Not too long ago, the Computer Game Developers Conference (GDC) was a shockingly small affair. Audio vendors like Roland, Mediavision, and Creative Labs were using fold-up tables with a banner. In 2008, videogames are a $19 billion industry, and last month's show took up the entire North and West halls of San Francisco's Moscone Center. More than 18,000 game designers, graphic artists, business people, and — most interesting for us — composers streamed in to learn about the latest techniques for creating interactive entertainment. And more than a dozen companies were showing off new audio technologies.
As hardware has advanced, developers and players alike are taking game audio more seriously. The sawtooth melodies and white-noise percussion of the past have been replaced by symphonic scores recorded by large orchestras — or sometimes by individual composer/performers with "laptop symphonies." Let's hear what the experts at GDC 2008 had to say about the state of audio in games, and then dive into some of the technology advancements that are changing the interactive audio landscape.
In my role as chairman of the Interactive Audio Special Interest Group (IASIG), I'm fortunate to have access to some of the best and brightest in game audio. IASIG started at GDC 13 years ago to solve problems that face game-audio professionals, and each year we return to collect more ideas and then launch working groups to implement them. The reverb design in the Xbox, for example, was the result of an IASIG working group's efforts.
But first, what is "interactive" audio? Put simply, unlike most music we listen to, interactive audio almost never sounds the same twice. The soundtrack — music and effects — changes based on the player's behavior in the game. That can go a long way toward keeping the experience fresh and exciting over the 40 hours or so a player might spend with a typical game.

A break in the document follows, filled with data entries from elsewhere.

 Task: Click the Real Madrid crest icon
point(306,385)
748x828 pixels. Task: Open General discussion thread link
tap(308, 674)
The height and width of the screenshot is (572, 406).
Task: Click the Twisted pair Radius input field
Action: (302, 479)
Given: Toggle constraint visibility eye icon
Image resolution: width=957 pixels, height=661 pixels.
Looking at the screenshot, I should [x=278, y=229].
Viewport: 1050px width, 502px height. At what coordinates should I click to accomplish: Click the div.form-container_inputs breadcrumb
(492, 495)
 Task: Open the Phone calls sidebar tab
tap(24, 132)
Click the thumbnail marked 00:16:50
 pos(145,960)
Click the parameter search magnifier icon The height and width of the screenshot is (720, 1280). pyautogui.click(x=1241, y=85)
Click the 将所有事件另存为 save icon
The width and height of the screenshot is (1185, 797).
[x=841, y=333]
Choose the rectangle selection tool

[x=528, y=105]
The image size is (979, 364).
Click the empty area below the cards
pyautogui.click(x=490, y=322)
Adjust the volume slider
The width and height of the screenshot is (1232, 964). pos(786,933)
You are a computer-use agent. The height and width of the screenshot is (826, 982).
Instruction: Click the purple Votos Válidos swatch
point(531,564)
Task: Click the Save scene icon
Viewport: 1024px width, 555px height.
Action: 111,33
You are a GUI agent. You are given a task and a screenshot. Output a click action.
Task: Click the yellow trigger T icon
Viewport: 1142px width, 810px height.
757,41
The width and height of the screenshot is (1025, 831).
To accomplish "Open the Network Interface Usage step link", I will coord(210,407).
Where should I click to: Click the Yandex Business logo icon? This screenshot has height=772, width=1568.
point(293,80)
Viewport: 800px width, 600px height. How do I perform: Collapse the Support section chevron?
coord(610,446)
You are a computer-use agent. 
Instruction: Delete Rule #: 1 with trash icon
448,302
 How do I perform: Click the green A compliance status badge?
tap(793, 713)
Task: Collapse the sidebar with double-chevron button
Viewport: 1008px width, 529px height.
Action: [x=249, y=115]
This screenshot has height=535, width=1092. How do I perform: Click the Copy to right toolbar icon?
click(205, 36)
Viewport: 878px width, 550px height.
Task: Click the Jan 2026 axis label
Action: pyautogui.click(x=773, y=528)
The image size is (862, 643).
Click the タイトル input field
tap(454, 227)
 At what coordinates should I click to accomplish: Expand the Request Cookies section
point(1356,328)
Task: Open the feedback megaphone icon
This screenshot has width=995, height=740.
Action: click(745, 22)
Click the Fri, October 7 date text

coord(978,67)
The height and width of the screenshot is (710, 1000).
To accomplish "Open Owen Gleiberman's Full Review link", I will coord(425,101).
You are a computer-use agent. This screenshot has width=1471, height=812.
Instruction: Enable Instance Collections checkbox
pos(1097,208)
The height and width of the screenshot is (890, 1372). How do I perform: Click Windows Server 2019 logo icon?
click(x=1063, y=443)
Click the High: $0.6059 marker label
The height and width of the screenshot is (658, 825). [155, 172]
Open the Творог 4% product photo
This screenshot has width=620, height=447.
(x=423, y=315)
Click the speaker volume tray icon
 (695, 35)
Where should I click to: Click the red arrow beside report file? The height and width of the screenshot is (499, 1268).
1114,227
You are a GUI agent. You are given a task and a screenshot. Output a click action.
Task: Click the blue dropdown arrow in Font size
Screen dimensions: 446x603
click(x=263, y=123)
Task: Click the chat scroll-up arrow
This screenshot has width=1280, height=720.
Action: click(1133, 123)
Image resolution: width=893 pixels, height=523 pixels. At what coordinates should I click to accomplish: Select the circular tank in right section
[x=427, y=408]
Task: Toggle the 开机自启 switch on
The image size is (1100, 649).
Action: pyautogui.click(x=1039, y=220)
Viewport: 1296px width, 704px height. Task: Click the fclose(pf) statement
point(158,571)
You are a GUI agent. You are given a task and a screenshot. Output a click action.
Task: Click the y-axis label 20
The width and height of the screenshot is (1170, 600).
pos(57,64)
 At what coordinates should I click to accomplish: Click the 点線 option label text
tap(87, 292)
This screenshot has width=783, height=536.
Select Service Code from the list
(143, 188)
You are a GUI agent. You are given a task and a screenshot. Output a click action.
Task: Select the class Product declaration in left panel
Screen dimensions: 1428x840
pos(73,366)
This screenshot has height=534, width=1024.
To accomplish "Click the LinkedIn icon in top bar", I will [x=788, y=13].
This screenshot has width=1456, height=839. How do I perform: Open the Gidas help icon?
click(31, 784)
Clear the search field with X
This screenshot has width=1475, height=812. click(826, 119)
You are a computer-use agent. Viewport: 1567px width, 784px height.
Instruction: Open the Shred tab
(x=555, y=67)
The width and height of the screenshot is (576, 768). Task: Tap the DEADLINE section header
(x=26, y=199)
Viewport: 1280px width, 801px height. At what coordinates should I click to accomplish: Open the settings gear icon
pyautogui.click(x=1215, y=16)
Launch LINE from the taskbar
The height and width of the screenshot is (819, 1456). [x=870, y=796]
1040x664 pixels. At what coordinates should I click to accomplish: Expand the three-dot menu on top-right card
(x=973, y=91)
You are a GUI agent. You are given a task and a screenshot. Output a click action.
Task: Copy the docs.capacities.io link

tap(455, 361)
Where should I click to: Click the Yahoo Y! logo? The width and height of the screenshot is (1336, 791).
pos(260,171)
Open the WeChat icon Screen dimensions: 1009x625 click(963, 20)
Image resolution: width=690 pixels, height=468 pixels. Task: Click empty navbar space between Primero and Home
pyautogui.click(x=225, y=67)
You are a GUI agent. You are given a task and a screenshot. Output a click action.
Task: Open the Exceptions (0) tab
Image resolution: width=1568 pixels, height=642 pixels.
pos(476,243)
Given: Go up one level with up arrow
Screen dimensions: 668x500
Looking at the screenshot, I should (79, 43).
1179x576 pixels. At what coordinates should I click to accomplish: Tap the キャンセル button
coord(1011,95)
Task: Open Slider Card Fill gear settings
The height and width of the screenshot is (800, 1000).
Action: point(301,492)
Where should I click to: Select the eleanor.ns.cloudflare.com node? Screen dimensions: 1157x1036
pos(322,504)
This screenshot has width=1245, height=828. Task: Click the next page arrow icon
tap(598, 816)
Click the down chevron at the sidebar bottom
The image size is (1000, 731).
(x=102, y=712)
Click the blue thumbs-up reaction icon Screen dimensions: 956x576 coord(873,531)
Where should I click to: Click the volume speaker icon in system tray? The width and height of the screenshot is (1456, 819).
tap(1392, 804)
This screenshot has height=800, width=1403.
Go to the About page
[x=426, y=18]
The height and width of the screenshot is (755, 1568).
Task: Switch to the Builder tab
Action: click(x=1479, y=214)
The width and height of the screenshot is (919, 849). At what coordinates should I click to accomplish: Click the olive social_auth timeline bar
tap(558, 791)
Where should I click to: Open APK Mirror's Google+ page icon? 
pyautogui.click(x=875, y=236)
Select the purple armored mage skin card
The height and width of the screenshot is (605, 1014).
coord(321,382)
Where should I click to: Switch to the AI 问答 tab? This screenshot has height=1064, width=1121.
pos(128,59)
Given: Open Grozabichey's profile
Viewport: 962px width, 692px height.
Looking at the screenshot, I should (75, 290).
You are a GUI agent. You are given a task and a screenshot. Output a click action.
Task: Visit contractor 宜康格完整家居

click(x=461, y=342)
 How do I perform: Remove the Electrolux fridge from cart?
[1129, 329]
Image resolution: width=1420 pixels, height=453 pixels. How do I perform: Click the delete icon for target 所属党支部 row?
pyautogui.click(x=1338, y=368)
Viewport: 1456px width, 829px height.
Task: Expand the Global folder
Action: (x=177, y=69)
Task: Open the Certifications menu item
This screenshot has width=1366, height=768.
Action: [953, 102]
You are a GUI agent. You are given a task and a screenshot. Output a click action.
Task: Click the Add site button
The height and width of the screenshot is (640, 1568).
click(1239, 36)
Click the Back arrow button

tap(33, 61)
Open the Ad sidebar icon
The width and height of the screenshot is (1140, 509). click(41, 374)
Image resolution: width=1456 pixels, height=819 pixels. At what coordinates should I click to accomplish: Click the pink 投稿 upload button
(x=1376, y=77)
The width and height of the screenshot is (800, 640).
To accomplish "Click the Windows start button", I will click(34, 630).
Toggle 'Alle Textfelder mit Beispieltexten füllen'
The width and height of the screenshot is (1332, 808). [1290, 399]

Composer DS Wallace told me he sees game scores becoming much more artistic. "One positive change taking place is that in the past, programmers were the ones who controlled the music and audio," he explained. "It's not really their fault, but games can suffer without an artistic hand managing the music. Today, games like BioShock are breaking this cycle by really doing things outside of the box and having the music interact more with the player's actions."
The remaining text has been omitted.